§ Stored data
•••••
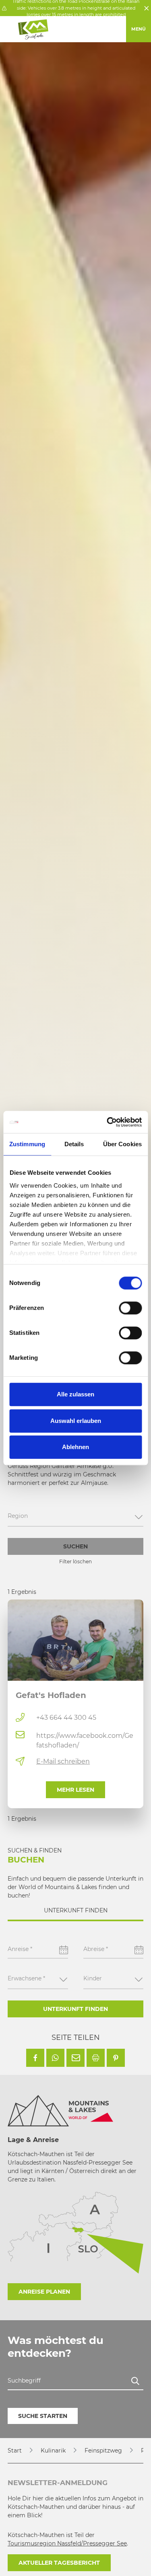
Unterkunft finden (75, 2009)
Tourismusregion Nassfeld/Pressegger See (67, 2543)
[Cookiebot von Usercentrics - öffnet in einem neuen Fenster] (107, 1122)
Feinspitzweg (103, 2450)
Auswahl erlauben (75, 1420)
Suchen (75, 1546)
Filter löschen (75, 1561)
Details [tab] (74, 1144)
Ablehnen (75, 1446)
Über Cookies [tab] (122, 1144)
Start (15, 2450)
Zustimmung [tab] (27, 1144)
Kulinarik (53, 2450)
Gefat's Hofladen (51, 1695)
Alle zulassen (75, 1394)
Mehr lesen (75, 1789)
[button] (35, 2058)
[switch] (130, 1307)
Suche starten (42, 2416)
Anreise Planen (44, 2291)
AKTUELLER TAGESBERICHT (59, 2562)
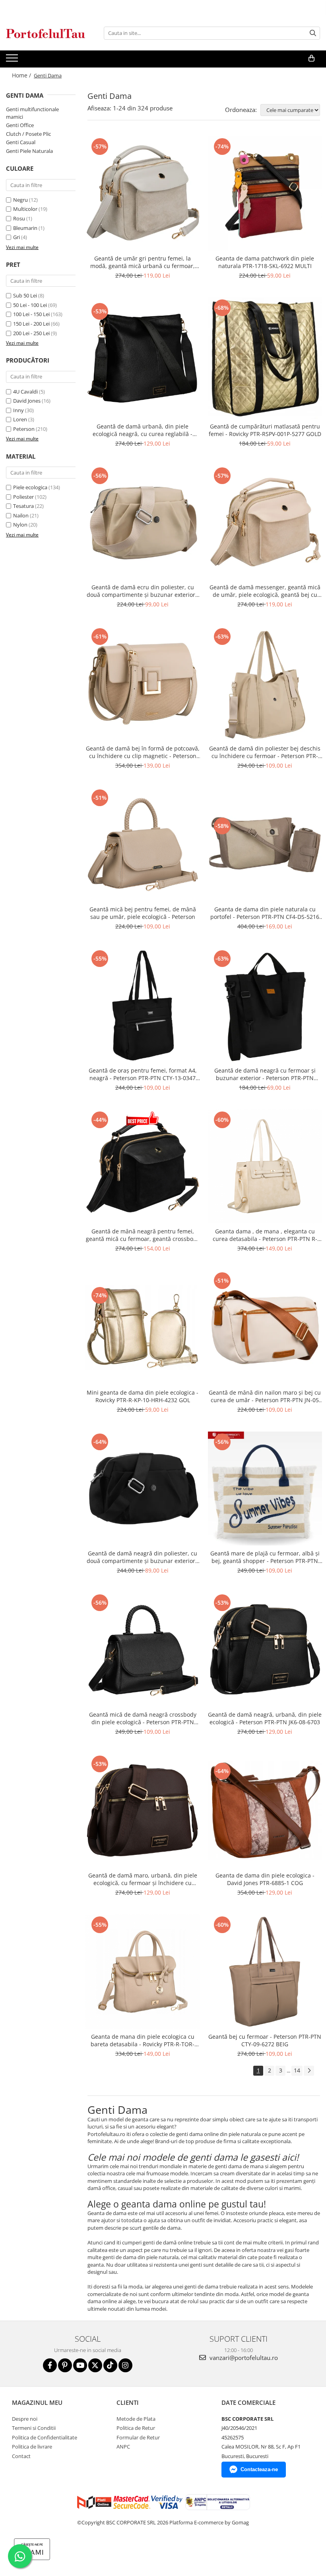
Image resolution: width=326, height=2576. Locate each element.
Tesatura (23, 505)
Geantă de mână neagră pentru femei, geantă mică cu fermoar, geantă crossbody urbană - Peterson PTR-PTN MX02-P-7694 (143, 1235)
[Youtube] (80, 2365)
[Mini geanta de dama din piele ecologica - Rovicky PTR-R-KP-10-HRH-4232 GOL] (142, 1327)
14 (297, 2070)
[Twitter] (95, 2365)
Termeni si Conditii (34, 2427)
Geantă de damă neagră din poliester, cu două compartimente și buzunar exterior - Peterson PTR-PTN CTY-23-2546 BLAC (143, 1557)
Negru (20, 199)
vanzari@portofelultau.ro (243, 2358)
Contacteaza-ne (259, 2469)
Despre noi (24, 2418)
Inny (18, 410)
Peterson (24, 428)
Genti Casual (20, 142)
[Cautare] (313, 33)
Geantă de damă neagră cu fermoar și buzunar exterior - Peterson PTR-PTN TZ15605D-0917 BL (265, 1074)
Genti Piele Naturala (29, 150)
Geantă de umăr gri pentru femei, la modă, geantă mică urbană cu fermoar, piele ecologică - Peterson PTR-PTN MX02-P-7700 (142, 262)
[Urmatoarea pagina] (309, 2071)
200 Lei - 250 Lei (31, 333)
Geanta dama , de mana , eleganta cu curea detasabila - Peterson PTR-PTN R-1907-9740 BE (265, 1235)
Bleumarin (25, 228)
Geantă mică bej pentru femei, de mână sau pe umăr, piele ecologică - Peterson (142, 912)
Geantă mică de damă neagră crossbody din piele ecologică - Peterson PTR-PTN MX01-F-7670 (142, 1718)
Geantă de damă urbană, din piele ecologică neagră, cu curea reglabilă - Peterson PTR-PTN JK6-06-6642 (142, 430)
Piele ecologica (30, 487)
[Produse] (13, 60)
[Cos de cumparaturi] (311, 58)
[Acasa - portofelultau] (45, 33)
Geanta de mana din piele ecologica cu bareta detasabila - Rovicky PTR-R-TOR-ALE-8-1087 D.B (142, 2040)
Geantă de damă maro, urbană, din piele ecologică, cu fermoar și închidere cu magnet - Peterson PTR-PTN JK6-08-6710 (142, 1879)
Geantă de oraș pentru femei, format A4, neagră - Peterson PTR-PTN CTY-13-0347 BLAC (143, 1074)
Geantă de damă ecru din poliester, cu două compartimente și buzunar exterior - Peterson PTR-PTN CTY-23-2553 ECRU (143, 590)
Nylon (20, 524)
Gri (16, 237)
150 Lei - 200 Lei (31, 323)
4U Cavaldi (25, 391)
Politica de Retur (135, 2427)
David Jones (27, 400)
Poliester (23, 496)
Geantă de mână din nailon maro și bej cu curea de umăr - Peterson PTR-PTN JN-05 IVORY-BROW (265, 1396)
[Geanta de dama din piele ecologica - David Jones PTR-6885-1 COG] (265, 1811)
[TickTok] (110, 2365)
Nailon (21, 515)
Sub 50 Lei (25, 295)
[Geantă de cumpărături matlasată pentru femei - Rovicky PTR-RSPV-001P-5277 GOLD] (265, 358)
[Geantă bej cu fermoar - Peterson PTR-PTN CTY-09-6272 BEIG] (265, 1971)
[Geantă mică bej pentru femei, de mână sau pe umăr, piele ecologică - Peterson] (142, 844)
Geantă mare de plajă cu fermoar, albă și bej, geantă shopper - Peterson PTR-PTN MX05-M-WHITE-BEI (265, 1557)
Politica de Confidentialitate (44, 2437)
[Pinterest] (65, 2365)
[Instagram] (125, 2365)
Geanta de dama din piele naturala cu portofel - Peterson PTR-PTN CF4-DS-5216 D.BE (264, 912)
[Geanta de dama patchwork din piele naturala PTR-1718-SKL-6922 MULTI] (265, 193)
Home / (22, 75)
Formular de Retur (138, 2437)
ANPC (123, 2446)
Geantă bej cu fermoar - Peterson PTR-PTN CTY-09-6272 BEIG (264, 2040)
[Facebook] (50, 2365)
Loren (20, 419)
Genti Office (20, 125)
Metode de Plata (135, 2418)
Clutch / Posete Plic (28, 133)
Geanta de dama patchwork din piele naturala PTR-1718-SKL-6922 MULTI (264, 262)
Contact (21, 2456)
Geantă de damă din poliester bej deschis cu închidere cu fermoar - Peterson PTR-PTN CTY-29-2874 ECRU (264, 752)
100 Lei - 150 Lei (31, 314)
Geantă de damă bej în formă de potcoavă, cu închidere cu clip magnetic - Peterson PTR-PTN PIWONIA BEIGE (143, 752)
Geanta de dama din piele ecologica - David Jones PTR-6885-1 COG (264, 1879)
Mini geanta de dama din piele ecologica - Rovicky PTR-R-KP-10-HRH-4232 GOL (142, 1396)
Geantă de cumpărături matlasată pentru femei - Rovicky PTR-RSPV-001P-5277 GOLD (265, 430)
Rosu (19, 218)
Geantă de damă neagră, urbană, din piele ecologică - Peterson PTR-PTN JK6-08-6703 (265, 1718)
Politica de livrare (32, 2446)
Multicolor (25, 208)
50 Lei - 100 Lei (30, 305)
•••••
§ What needs to be done
Repeat the full set of records exactly, and output no pictures.

§ Response box
Unterkunft finden (75, 2009)
Tourismusregion Nassfeld/Pressegger See (67, 2543)
[Cookiebot von Usercentrics - öffnet in einem neuen Fenster] (107, 1122)
Feinspitzweg (103, 2450)
Auswahl erlauben (75, 1420)
Suchen (75, 1546)
Filter löschen (75, 1561)
Details [tab] (74, 1144)
Ablehnen (75, 1446)
Über Cookies [tab] (122, 1144)
Start (15, 2450)
Zustimmung [tab] (27, 1144)
Kulinarik (53, 2450)
Gefat's Hofladen (51, 1695)
Alle zulassen (75, 1394)
Mehr lesen (75, 1789)
[button] (35, 2058)
[switch] (130, 1307)
Suche starten (42, 2416)
Anreise Planen (44, 2291)
AKTUELLER TAGESBERICHT (59, 2562)
Image resolution: width=326, height=2576. Locate each element.
Tesatura (23, 505)
Geantă de mână neagră pentru femei, geantă mică cu fermoar, geantă crossbody urbană - Peterson PTR-PTN MX02-P-7694 (143, 1235)
[Youtube] (80, 2365)
[Mini geanta de dama din piele ecologica - Rovicky PTR-R-KP-10-HRH-4232 GOL] (142, 1327)
14 (297, 2070)
[Twitter] (95, 2365)
Termeni si Conditii (34, 2427)
Geantă de damă neagră din poliester, cu două compartimente și buzunar exterior - Peterson PTR-PTN CTY-23-2546 BLAC (143, 1557)
Negru (20, 199)
vanzari@portofelultau.ro (243, 2358)
Contacteaza-ne (259, 2469)
Despre noi (24, 2418)
Inny (18, 410)
Peterson (24, 428)
Genti Casual (20, 142)
[Cautare] (313, 33)
Geantă de damă neagră cu fermoar și buzunar exterior - Peterson PTR-PTN TZ15605D-0917 BL (265, 1074)
Genti Piele Naturala (29, 150)
Geantă de umăr gri pentru femei, la modă, geantă mică urbană cu fermoar, piele ecologică - Peterson PTR-PTN MX02-P-7700 (142, 262)
[Urmatoarea pagina] (309, 2071)
200 Lei - 250 Lei (31, 333)
Geanta dama , de mana , eleganta cu curea detasabila - Peterson PTR-PTN R-1907-9740 BE (265, 1235)
Bleumarin (25, 228)
Geantă mică bej pentru femei, de mână sau pe umăr, piele ecologică - Peterson (142, 912)
Geantă mică de damă neagră crossbody din piele ecologică - Peterson PTR-PTN MX01-F-7670 (142, 1718)
Geantă de damă urbană, din piele ecologică neagră, cu curea reglabilă - Peterson PTR-PTN JK6-06-6642 (142, 430)
Piele ecologica (30, 487)
[Produse] (13, 60)
[Cos de cumparaturi] (311, 58)
[Acasa - portofelultau] (45, 33)
Geanta de mana din piele ecologica cu bareta detasabila - Rovicky PTR-R-TOR-ALE-8-1087 D.B (142, 2040)
Geantă de damă maro, urbană, din piele ecologică, cu fermoar și închidere cu magnet - Peterson PTR-PTN JK6-08-6710 (142, 1879)
Geantă de oraș pentru femei, format A4, neagră - Peterson PTR-PTN CTY-13-0347 BLAC (143, 1074)
Geantă de damă ecru din poliester, cu două compartimente și buzunar exterior - Peterson PTR-PTN CTY-23-2553 ECRU (143, 590)
Nylon (20, 524)
Gri (16, 237)
150 Lei - 200 Lei (31, 323)
4U Cavaldi (25, 391)
Politica de Retur (135, 2427)
David Jones (27, 400)
Poliester (23, 496)
Geantă de mână din nailon maro și bej cu curea de umăr - Peterson PTR-PTN JN-05 IVORY-BROW (265, 1396)
[Geanta de dama din piele ecologica - David Jones PTR-6885-1 COG] (265, 1811)
[TickTok] (110, 2365)
Nailon (21, 515)
Sub 50 Lei (25, 295)
[Geantă de cumpărături matlasată pentru femei - Rovicky PTR-RSPV-001P-5277 GOLD] (265, 358)
[Geantă bej cu fermoar - Peterson PTR-PTN CTY-09-6272 BEIG] (265, 1971)
[Geantă mică bej pentru femei, de mână sau pe umăr, piele ecologică - Peterson] (142, 844)
Geantă mare de plajă cu fermoar, albă și bej, geantă shopper - Peterson PTR-PTN MX05-M-WHITE-BEI (265, 1557)
Politica de Confidentialitate (44, 2437)
[Pinterest] (65, 2365)
[Instagram] (125, 2365)
Geanta de dama din piele naturala cu portofel - Peterson PTR-PTN CF4-DS-5216 D.BE (264, 912)
[Geanta de dama patchwork din piele naturala PTR-1718-SKL-6922 MULTI] (265, 193)
Home / (22, 75)
Formular de Retur (138, 2437)
ANPC (123, 2446)
Geantă bej cu fermoar - Peterson PTR-PTN CTY-09-6272 BEIG (264, 2040)
[Facebook] (50, 2365)
Loren (20, 419)
Genti Office (20, 125)
Metode de Plata (135, 2418)
Clutch / Posete Plic (28, 133)
Geanta de dama patchwork din piele naturala PTR-1718-SKL-6922 MULTI (264, 262)
Contact (21, 2456)
Geantă de damă din poliester bej deschis cu închidere cu fermoar - Peterson PTR-PTN CTY-29-2874 ECRU (264, 752)
100 Lei - 150 Lei (31, 314)
Geantă de damă bej în formă de potcoavă, cu închidere cu clip magnetic - Peterson PTR-PTN PIWONIA BEIGE (143, 752)
Geanta de dama din piele ecologica - David Jones PTR-6885-1 COG (264, 1879)
Mini geanta de dama din piele ecologica - Rovicky PTR-R-KP-10-HRH-4232 GOL (142, 1396)
Geantă de cumpărături matlasată pentru femei - Rovicky PTR-RSPV-001P-5277 GOLD (265, 430)
Rosu (19, 218)
Geantă de damă neagră, urbană, din piele ecologică - Peterson PTR-PTN JK6-08-6703 (265, 1718)
Politica de livrare (32, 2446)
Multicolor (25, 208)
50 Lei - 100 Lei (30, 305)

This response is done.